Exercises:
1) List every place or thing that Arthur's anger tears apart in the Angry Arthur passage.
2) Condense the paragraph of the Angry Arthur passage that begins "Again, children love it" into a short bulleted list that keeps its main points.
3) According to the Angry Arthur passage, what sets off Arthur's meltdown? Answer in one or two sentences.

Document section:
____________
2. Angry Arthur - Arthur has a meltdown after being told he can’t watch tv.  His anger is so powerful that it tears his room; his house; his town; the world and the universe apart but while he’s sitting on his bed afterwards, he can’t remember why he got so angry.

Again, children love it.  But surely it’s really telling parents what it’s like for a child having a meltdown?  Surely it’s telling parents how frightening it is for a child to lose control of his anger and how, within seconds, the meltdown has lost its original meaning? 

Does anyone know of any other childcare manuals carefully disguised as children’s books?
____________
Stored records
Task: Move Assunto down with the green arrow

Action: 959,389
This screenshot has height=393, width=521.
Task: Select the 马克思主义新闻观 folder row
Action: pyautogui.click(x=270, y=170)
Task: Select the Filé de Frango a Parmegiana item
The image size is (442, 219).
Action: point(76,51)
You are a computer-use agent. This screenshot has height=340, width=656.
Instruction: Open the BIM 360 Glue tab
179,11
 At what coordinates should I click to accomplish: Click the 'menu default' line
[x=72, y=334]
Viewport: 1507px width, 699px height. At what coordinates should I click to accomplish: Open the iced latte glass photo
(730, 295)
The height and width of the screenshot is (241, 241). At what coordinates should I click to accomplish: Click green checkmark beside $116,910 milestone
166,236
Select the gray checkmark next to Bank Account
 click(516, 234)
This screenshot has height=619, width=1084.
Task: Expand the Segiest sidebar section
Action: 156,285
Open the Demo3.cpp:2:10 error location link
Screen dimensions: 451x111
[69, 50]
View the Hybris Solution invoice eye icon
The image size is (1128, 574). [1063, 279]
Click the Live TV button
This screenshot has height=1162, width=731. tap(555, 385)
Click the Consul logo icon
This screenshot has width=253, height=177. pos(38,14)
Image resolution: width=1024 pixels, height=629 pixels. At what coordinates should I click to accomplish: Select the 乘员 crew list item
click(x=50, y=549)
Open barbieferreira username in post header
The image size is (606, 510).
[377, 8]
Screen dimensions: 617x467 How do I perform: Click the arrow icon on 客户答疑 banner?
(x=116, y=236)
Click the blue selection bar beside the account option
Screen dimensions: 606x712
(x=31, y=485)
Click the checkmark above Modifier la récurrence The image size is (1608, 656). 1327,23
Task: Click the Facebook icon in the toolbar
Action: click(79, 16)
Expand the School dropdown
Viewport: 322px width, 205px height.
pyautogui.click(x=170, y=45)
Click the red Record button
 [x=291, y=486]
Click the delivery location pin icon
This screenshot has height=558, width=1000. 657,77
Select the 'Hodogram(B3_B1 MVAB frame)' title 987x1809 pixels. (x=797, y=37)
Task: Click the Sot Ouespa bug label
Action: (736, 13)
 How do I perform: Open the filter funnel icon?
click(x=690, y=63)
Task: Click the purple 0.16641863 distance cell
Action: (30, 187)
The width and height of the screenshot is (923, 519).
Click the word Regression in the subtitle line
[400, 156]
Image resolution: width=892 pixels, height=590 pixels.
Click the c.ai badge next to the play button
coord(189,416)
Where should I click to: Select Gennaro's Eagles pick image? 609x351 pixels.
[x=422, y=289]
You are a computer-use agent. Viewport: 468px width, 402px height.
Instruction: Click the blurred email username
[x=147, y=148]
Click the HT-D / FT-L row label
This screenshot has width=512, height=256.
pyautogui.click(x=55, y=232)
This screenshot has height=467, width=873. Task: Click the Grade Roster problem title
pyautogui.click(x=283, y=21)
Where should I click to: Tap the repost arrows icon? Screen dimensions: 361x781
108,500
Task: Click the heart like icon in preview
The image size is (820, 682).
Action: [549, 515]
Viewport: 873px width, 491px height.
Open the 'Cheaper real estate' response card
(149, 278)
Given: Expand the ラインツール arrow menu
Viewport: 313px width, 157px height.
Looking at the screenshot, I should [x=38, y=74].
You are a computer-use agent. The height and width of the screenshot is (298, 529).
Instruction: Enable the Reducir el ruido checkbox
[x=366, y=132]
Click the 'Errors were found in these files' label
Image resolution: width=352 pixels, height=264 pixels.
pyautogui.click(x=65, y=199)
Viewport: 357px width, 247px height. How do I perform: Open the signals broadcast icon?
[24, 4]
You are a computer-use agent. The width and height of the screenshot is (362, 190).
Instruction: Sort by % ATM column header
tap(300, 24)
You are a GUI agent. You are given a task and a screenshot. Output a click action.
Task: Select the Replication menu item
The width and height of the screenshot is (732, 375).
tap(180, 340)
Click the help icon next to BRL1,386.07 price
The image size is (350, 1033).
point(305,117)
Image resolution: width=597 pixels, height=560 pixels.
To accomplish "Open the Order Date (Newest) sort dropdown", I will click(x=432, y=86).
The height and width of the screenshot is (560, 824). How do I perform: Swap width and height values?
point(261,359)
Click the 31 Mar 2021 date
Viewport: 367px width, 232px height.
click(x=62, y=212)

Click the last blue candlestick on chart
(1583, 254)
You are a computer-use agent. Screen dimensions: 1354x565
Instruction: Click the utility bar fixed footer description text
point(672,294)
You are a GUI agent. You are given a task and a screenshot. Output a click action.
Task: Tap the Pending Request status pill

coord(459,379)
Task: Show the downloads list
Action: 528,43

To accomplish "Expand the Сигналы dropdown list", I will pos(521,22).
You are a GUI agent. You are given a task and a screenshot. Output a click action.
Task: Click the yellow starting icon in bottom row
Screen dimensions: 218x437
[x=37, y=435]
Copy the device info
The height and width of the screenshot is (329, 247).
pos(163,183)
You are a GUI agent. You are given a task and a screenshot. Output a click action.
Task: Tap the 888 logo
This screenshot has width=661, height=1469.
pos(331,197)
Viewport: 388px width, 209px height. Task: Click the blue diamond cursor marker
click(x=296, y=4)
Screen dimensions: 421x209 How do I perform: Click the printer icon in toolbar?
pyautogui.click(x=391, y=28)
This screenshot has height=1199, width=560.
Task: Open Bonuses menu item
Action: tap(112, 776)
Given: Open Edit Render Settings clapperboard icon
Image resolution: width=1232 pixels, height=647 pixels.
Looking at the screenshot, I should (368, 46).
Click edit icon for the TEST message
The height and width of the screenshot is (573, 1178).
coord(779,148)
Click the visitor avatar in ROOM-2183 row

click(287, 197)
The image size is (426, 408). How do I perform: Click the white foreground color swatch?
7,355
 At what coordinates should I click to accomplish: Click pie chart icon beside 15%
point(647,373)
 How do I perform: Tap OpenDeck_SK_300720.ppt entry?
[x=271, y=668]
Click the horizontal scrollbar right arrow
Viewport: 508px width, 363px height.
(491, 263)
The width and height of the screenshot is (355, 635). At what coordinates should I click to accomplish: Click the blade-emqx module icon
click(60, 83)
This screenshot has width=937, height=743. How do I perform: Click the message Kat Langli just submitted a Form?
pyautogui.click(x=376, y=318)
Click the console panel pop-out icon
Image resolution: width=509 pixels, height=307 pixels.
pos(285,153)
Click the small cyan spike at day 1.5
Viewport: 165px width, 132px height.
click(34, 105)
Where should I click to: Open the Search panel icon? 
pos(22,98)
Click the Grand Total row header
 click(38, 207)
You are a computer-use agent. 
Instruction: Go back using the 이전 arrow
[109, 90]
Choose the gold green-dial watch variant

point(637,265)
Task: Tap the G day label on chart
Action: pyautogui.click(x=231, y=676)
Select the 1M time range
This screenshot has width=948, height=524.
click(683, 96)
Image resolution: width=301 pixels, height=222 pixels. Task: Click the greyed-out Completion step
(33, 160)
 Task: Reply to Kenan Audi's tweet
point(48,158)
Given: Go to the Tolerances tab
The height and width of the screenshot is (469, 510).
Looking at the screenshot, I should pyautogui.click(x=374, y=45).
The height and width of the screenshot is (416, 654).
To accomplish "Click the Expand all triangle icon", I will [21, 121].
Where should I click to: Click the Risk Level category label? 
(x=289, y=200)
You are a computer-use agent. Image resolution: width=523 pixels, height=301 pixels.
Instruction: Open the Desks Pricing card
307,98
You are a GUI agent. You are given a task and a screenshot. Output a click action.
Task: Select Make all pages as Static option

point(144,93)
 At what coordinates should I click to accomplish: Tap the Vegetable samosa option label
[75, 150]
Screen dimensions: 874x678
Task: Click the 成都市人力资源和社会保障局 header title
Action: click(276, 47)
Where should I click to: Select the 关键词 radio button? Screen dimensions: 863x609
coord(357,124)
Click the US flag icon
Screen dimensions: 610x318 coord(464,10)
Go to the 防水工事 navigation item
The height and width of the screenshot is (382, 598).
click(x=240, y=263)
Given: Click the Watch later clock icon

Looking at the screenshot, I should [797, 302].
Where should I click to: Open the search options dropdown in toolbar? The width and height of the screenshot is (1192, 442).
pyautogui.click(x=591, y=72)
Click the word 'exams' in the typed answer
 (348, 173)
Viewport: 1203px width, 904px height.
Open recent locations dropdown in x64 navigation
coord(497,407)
____________
Results of the tasks:
1)
- his room
- his house
- his town
- the world
- the universe

2)
- Children love the book.
- It may really be telling parents what a meltdown is like for a child.
- It shows how frightening it is for a child to lose control of his anger.
- It shows how, within seconds, the meltdown loses its original meaning.

3) Arthur has his meltdown after he is told he can't watch TV.